The Right Position on the Toilet

A U-shaped muscle called the puborectalis wraps around your rectum like a sling, creating a bend that keeps stool in place when you’re upright. When you sit on a standard toilet, that bend stays partially kinked, forcing you to push harder. Squatting straightens the pathway by relaxing this muscle, and X-ray studies confirm the rectum straightens out more in a squat position.

You don’t need to squat on your toilet. A small footstool (about 7 to 9 inches tall) placed in front of the toilet lets you raise your knees above your hips, mimicking a squat. Lean slightly forward, rest your elbows on your knees, and let your belly relax. This position alone can reduce the effort it takes to go.

Over-the-Counter Laxatives

When diet and positioning aren’t enough, several types of laxatives are available without a prescription. They work differently, so choosing the right one depends on your situation.

  • Osmotic laxatives pull water into your colon to soften stool. Polyethylene glycol (MiraLAX) and magnesium hydroxide (Milk of Magnesia) are common options. They typically take one to three days to work, though magnesium-based versions can act within 30 minutes to six hours. Magnesium citrate, a liquid form, works the same way and is often used for more immediate relief, but shouldn’t be taken for more than a week without guidance from a doctor.
  • Stimulant laxatives activate the nerves controlling your colon muscles, forcing them to contract and push stool through. Bisacodyl and senna are the most common. They take six to twelve hours, so many people take them before bed for a morning result. These are effective but best for occasional use rather than daily reliance.
  • Lubricant laxatives coat the inside of your colon with mineral oil, preventing it from absorbing water from stool and creating a slippery passage. They work in six to eight hours.

For most people dealing with occasional hard stools, an osmotic laxative is the gentlest first step. Stimulant laxatives are more aggressive and better suited for when you need reliable, faster results.

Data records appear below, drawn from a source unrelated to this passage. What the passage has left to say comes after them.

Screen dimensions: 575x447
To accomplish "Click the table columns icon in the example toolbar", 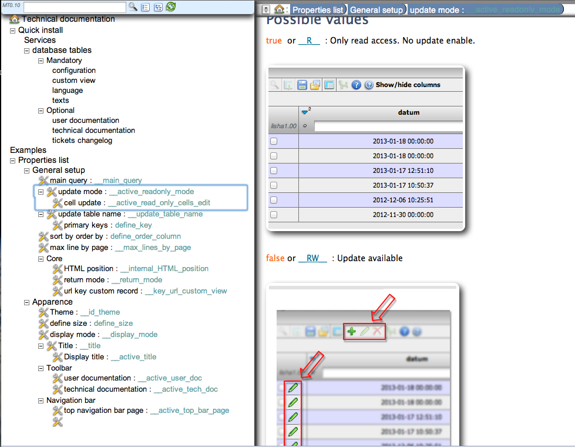I will [329, 85].
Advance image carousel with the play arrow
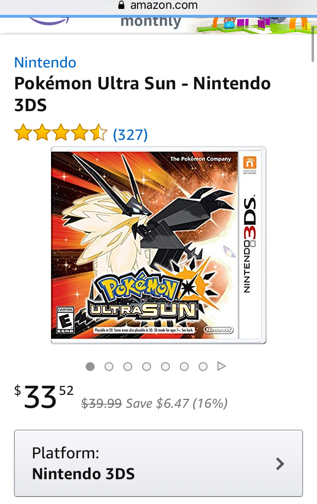The height and width of the screenshot is (504, 317). (221, 366)

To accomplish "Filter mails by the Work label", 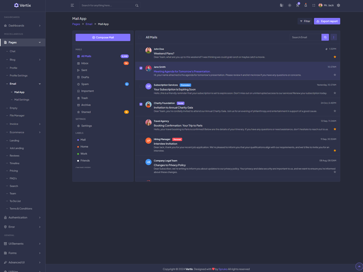I will 84,154.
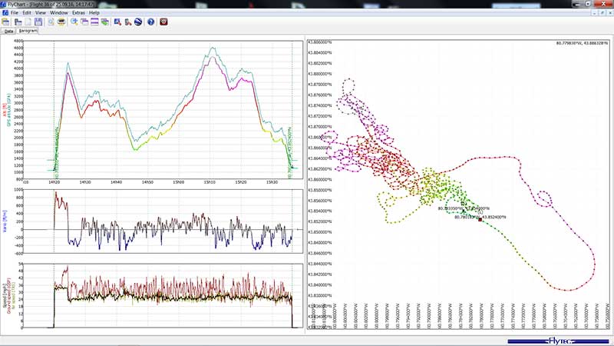The width and height of the screenshot is (614, 346).
Task: Click the print preview magnifier icon
Action: (x=51, y=22)
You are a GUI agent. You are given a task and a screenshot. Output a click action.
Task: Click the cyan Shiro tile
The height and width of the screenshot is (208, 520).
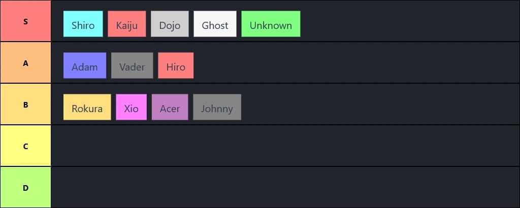[x=83, y=24]
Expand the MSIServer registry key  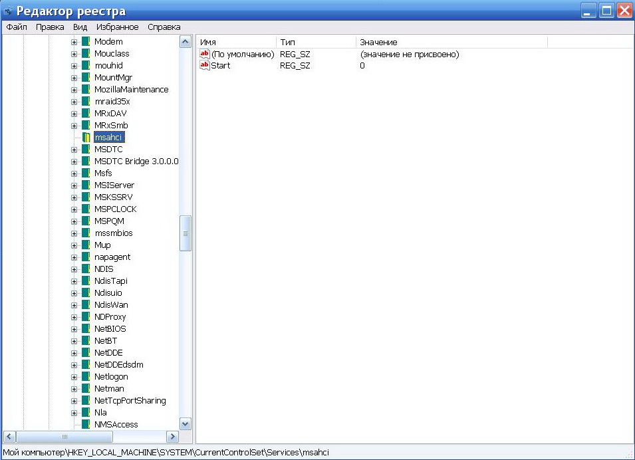74,185
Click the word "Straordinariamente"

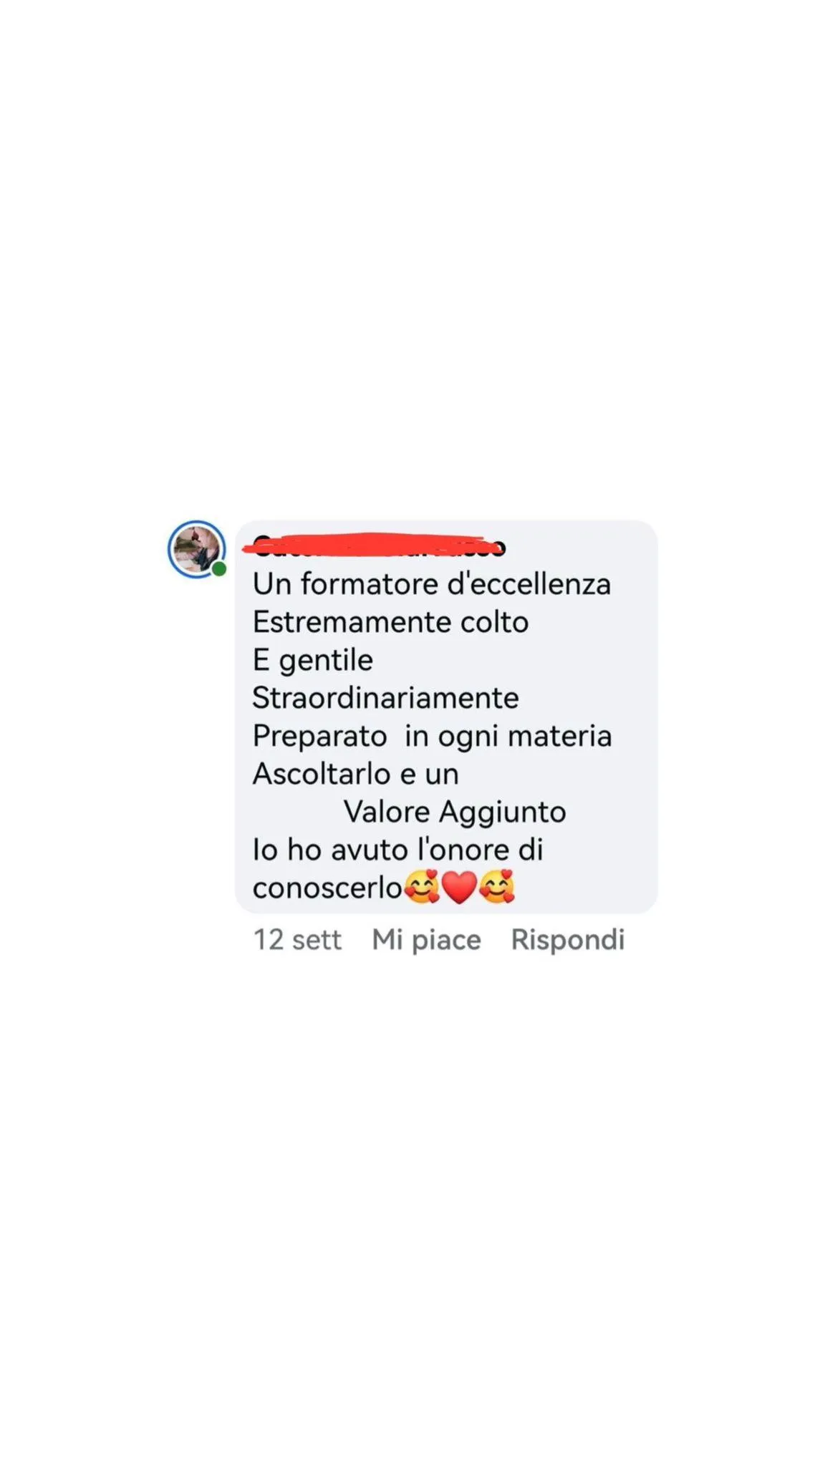pos(385,698)
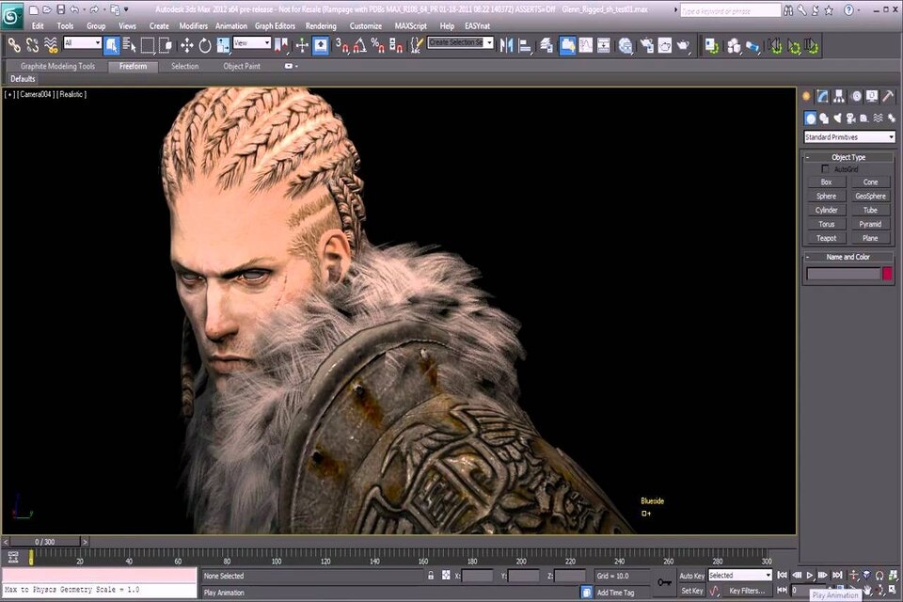This screenshot has width=903, height=602.
Task: Select the Select and Move tool
Action: click(x=186, y=43)
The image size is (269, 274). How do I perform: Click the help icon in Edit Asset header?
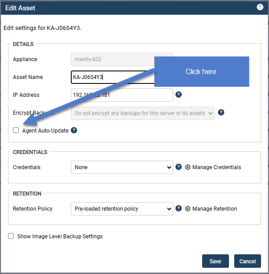coord(260,7)
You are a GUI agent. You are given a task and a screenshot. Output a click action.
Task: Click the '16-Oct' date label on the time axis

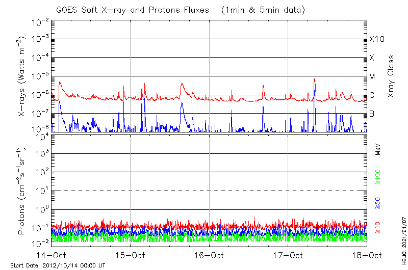click(x=209, y=255)
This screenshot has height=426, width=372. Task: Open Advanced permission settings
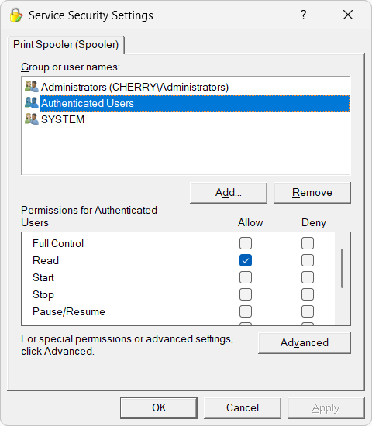pyautogui.click(x=305, y=343)
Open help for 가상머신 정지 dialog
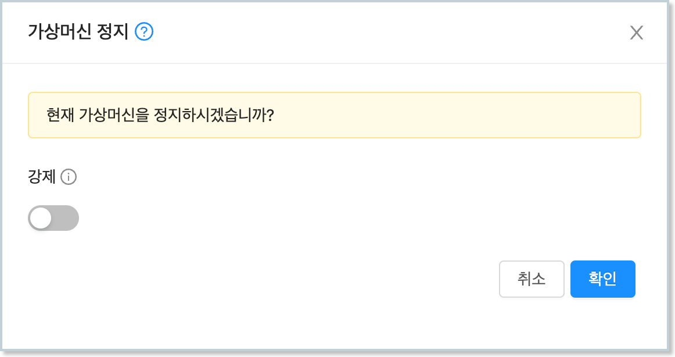675x357 pixels. (144, 32)
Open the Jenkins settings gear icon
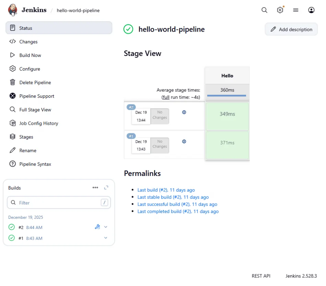Viewport: 326px width, 286px height. coord(280,10)
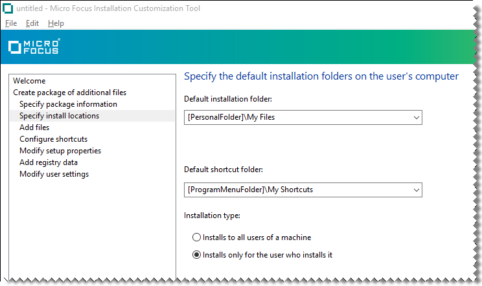The image size is (482, 286).
Task: Select 'Installs only for the user' option
Action: point(197,255)
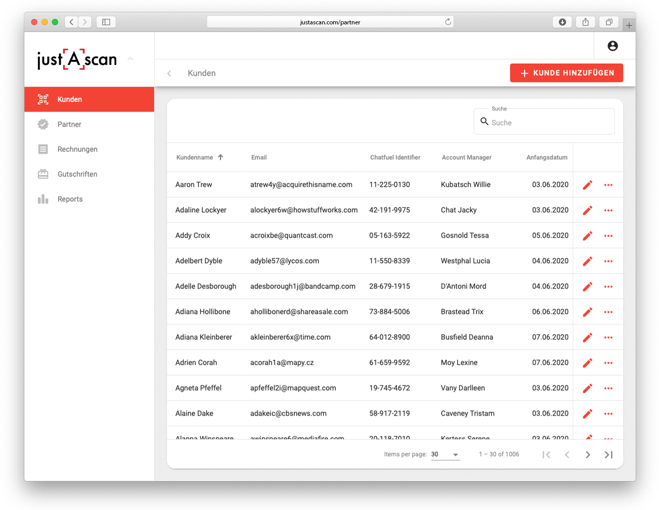Open the user account profile icon
The width and height of the screenshot is (659, 510).
[x=612, y=46]
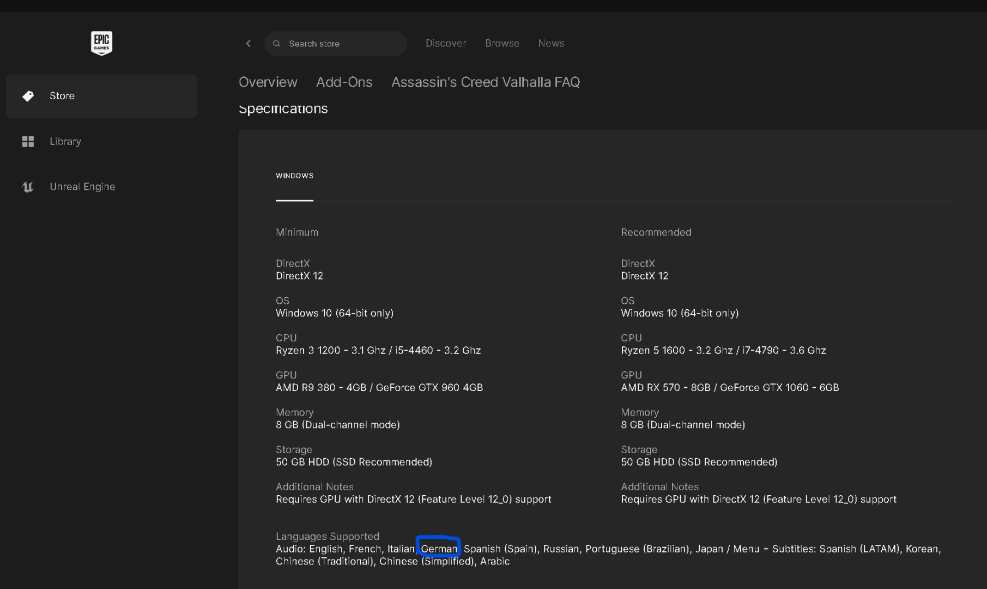Click the Recommended column heading
This screenshot has height=589, width=987.
[656, 232]
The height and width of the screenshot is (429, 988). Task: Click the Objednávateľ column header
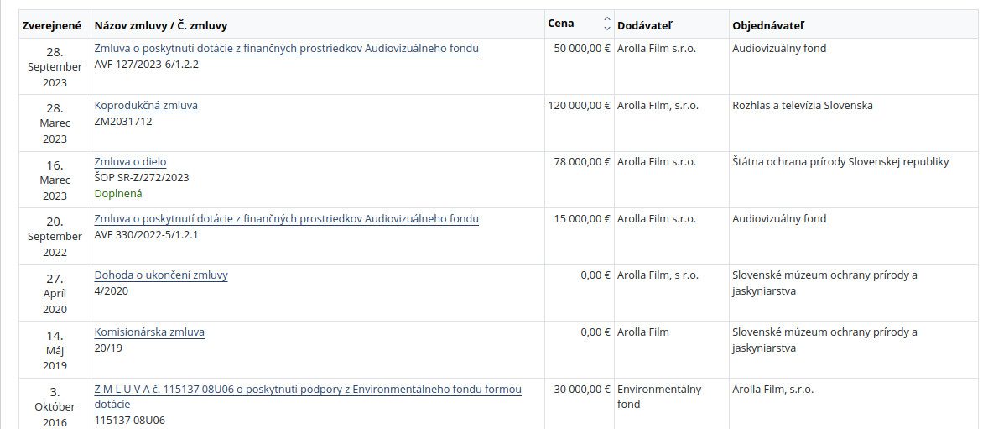(768, 25)
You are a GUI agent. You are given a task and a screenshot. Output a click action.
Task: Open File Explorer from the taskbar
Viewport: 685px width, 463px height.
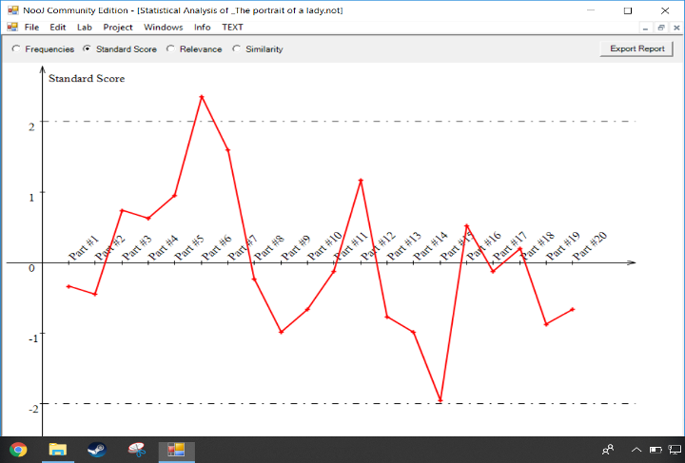[x=57, y=450]
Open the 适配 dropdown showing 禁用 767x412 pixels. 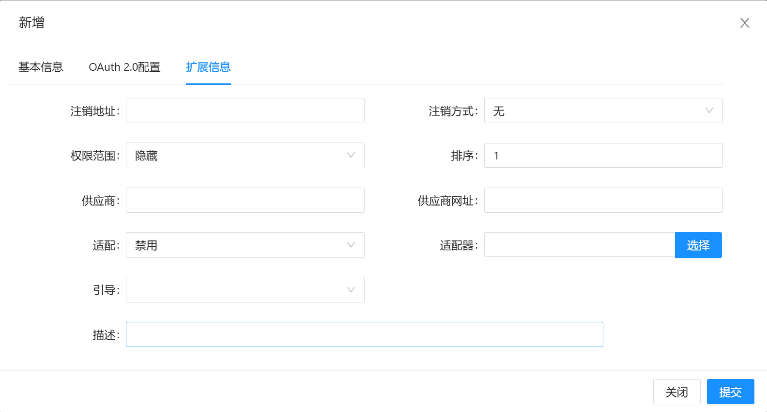click(x=237, y=245)
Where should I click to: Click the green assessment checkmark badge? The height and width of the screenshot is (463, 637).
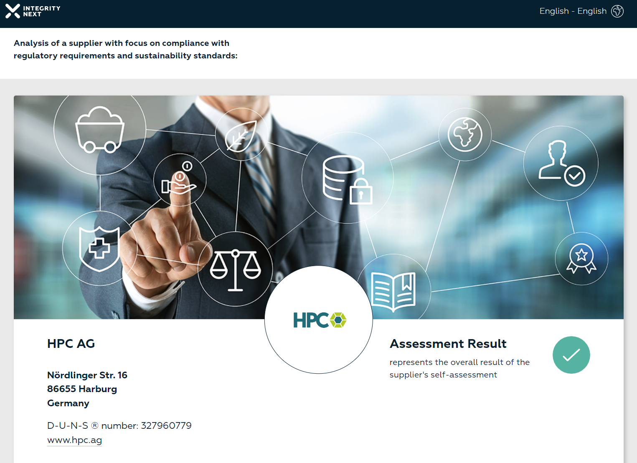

Quick Strategies That Help Right Now

If you’re sitting on the toilet and struggling, a few things can help in the moment. First, adjust your position with a stool or stack of books under your feet. Second, try a gentle abdominal massage: use your fingertips to press in a clockwise circle around your belly, following the path of your colon from the lower right, up, across, and down to the lower left. This can physically encourage stool to move. Third, take slow, deep breaths into your belly rather than holding your breath and bearing down. Straining against a closed airway raises pressure everywhere except where it’s useful.

Warm liquids can also help. A cup of coffee or warm water can stimulate the gastrocolic reflex and increase activity in your colon. Coffee in particular has been shown to trigger colon contractions in many people, whether caffeinated or not.

Signs Something More Serious Is Happening

Most constipation is functional, meaning it’s caused by diet, habits, or stress rather than a disease. But certain signs point to something that needs medical attention: blood in your stool, unintended weight loss of 10 pounds or more, iron deficiency anemia, or constipation that starts suddenly in someone over 50 with no prior history. A family history of colon cancer also lowers the threshold for getting checked. These red flags don’t necessarily mean something dangerous is going on, but they warrant investigation to rule out conditions like colon cancer or inflammatory bowel disease.